◆ **WHAT YOU HAVE TO DO**
Check the records below line by line. Give the count of lines with "computer", and nothing else.

-------- DATA UNDER STUDY --------

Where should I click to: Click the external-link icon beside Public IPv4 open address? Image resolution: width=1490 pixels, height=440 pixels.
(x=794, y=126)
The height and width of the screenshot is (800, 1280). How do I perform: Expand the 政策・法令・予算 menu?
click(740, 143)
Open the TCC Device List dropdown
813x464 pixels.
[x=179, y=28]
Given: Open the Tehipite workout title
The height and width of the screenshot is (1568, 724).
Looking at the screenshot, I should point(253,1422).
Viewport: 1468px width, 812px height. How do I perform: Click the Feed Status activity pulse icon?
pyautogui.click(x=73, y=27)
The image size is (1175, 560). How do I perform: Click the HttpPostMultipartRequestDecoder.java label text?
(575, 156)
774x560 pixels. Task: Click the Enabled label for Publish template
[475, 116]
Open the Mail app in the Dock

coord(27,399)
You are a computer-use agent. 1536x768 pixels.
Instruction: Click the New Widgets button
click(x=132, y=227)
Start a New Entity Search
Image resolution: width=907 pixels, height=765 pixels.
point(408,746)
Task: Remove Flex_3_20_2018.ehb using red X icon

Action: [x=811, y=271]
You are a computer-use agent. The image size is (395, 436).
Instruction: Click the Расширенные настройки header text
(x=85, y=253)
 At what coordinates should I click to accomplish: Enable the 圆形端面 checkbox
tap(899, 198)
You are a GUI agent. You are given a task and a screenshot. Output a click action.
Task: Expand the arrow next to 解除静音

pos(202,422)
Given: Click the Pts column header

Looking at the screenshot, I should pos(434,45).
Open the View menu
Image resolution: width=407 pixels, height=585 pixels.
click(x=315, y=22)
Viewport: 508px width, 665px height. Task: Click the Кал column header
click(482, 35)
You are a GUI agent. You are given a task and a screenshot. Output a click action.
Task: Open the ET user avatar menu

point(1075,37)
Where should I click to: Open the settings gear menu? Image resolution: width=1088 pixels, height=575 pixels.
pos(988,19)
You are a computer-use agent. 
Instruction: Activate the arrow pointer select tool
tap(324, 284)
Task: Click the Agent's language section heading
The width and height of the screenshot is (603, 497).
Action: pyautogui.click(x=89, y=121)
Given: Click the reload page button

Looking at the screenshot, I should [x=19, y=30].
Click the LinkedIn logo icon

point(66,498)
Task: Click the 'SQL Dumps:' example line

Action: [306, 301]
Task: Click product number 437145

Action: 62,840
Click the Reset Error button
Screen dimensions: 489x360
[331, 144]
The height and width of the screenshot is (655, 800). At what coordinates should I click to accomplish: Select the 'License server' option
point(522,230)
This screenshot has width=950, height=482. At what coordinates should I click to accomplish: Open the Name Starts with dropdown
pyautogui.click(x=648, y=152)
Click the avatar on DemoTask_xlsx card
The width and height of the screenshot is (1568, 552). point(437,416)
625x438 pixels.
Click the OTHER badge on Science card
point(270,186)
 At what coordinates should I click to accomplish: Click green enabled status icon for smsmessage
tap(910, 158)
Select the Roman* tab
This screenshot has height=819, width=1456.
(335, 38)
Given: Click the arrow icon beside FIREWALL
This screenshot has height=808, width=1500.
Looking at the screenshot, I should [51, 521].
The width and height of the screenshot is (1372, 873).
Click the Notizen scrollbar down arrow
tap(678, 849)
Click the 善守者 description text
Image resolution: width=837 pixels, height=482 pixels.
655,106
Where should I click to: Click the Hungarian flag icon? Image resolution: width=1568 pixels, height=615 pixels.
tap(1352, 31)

--------

◆ **TASK ANSWER**
3